Instructions for the task:
How many separate lines of the data contain "search"? Give the count and nothing else.

Entries shown:
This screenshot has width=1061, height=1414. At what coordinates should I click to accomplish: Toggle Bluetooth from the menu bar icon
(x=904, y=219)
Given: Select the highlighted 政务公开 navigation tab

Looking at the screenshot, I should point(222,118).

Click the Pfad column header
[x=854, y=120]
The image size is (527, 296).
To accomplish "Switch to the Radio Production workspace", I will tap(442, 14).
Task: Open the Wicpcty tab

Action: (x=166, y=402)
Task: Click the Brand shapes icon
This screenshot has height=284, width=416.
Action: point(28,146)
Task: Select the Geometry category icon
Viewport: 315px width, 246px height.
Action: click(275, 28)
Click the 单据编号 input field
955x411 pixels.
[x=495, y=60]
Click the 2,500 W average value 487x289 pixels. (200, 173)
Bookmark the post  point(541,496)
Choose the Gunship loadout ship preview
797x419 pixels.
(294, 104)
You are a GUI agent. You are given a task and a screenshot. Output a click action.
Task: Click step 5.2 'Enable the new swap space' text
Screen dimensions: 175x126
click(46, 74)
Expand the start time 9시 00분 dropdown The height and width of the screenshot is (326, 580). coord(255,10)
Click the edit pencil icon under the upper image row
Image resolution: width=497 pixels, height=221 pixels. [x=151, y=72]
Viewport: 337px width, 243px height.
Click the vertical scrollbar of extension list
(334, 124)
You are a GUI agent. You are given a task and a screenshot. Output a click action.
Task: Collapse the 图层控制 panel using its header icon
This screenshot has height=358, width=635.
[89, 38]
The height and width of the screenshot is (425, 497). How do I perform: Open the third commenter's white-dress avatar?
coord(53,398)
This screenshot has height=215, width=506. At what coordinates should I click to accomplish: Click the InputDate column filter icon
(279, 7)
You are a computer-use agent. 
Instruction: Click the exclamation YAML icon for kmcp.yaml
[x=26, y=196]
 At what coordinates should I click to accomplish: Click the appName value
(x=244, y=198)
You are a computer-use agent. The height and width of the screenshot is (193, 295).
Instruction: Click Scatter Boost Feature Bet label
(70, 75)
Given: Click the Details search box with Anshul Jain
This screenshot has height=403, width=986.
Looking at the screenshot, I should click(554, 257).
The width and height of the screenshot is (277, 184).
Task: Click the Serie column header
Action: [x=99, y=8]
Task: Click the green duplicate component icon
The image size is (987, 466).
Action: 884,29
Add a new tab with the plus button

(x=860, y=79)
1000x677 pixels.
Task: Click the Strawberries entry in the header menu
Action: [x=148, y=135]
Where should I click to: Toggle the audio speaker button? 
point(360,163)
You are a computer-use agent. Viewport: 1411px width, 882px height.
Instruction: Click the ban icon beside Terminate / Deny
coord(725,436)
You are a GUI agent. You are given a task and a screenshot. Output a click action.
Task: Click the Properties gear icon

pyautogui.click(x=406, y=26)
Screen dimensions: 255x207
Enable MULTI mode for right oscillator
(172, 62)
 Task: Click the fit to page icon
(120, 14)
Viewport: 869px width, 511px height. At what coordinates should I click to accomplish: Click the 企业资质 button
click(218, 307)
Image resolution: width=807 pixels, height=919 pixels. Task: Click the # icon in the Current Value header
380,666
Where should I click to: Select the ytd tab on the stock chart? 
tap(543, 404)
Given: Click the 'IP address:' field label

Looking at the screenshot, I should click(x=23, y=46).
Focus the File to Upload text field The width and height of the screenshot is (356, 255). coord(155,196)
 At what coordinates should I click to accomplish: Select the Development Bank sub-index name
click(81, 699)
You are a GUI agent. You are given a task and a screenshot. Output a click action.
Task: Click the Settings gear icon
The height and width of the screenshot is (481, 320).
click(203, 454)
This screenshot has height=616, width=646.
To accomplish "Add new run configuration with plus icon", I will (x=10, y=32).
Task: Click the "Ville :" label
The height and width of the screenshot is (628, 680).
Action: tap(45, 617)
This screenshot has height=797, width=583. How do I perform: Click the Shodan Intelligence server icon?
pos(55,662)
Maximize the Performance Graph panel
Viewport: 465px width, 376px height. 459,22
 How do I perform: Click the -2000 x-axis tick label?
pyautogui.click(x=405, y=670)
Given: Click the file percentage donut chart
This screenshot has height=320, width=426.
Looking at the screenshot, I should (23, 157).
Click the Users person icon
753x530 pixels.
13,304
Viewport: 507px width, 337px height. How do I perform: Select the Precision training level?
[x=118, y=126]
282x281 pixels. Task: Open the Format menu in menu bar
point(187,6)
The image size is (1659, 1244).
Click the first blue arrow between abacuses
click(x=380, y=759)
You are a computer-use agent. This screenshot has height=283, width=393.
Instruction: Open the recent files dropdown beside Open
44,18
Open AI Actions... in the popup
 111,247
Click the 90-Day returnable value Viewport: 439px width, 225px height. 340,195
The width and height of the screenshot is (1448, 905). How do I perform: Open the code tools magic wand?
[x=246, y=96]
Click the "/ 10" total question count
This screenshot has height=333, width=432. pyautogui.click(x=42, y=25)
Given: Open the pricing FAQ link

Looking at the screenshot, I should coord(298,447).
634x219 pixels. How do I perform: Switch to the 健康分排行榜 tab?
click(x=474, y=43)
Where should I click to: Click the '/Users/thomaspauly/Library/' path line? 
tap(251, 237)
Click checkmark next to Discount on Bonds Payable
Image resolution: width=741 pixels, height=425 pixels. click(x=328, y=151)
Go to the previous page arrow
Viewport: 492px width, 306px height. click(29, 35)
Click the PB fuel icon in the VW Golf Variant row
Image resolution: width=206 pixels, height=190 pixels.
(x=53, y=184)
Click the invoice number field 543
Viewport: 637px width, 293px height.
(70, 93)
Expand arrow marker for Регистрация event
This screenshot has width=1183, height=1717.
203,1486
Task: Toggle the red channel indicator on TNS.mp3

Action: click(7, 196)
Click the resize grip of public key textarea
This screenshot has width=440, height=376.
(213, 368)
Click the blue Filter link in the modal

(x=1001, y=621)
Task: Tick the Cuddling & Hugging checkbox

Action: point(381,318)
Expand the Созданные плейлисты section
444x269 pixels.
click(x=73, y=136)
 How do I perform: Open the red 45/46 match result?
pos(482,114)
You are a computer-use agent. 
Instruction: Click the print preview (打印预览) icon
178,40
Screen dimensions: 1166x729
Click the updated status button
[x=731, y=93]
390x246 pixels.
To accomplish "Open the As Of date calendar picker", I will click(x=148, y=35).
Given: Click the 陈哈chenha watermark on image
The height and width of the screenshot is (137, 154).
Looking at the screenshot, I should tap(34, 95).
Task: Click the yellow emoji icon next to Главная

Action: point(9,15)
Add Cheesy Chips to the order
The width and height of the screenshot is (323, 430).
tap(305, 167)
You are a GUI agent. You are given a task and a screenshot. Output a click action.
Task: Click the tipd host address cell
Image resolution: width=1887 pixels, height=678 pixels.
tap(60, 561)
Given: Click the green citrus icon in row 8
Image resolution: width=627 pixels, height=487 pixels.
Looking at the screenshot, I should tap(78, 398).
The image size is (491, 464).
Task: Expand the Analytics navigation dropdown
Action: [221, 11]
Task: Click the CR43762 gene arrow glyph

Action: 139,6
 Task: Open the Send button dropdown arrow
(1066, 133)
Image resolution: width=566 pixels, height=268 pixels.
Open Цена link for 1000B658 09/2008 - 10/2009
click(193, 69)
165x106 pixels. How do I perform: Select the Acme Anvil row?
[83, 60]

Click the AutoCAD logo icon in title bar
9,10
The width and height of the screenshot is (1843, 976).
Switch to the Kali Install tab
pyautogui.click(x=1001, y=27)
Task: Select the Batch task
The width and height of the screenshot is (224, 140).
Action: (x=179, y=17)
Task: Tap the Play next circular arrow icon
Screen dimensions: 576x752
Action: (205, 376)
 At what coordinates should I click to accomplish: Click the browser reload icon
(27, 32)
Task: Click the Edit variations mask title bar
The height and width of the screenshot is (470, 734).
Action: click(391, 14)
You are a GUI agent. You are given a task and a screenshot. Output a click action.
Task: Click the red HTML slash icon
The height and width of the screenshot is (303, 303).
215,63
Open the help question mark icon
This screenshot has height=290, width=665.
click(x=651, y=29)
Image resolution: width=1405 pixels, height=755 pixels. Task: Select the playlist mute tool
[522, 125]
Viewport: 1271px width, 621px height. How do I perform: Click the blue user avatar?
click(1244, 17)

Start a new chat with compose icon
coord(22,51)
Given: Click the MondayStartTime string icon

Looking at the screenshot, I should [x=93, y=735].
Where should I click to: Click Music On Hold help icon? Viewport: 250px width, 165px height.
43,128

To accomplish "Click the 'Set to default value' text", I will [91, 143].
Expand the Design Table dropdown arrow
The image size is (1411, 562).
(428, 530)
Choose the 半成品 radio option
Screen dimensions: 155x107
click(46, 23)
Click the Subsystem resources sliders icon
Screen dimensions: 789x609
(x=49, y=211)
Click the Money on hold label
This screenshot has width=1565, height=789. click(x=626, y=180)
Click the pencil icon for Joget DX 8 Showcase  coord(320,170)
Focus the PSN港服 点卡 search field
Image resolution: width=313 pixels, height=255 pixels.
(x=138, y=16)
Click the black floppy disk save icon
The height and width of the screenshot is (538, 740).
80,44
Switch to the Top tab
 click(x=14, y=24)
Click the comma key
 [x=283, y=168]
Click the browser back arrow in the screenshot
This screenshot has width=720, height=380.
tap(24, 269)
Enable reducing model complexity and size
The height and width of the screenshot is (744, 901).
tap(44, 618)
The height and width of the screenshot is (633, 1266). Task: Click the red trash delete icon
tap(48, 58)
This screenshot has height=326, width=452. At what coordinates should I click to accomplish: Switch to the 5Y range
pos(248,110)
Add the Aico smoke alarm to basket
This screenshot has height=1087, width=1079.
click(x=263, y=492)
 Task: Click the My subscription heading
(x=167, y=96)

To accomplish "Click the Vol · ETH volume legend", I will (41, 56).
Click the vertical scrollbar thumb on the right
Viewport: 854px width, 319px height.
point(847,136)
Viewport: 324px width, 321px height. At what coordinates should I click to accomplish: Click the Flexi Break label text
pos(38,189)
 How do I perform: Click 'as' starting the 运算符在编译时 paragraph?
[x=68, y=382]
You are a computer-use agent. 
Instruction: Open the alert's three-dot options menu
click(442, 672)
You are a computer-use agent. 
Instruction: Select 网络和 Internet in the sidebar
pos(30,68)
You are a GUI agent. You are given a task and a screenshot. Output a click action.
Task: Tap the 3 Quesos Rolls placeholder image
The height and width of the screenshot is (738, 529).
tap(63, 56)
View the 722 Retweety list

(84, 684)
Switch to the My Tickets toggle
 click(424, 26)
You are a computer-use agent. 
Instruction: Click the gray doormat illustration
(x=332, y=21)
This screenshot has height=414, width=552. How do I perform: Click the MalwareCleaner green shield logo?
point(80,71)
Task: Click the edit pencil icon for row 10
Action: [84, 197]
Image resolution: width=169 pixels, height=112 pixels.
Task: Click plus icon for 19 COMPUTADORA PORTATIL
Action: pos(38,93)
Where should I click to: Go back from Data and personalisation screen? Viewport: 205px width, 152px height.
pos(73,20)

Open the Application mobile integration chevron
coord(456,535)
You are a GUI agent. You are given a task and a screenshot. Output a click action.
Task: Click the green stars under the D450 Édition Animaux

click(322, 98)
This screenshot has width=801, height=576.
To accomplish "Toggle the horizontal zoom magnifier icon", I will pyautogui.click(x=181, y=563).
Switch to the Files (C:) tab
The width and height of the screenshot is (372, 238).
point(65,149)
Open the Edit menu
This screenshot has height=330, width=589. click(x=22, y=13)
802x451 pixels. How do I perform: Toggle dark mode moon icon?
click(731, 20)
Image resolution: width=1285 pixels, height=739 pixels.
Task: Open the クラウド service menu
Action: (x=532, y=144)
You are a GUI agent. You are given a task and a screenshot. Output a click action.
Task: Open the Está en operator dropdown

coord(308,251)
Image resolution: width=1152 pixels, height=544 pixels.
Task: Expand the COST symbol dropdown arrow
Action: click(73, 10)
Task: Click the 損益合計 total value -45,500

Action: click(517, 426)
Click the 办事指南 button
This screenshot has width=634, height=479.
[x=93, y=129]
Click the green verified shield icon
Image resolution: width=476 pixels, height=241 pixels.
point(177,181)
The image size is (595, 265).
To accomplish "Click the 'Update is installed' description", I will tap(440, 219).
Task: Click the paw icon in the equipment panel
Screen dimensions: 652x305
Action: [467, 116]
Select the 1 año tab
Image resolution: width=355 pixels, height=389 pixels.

Result for this task:
2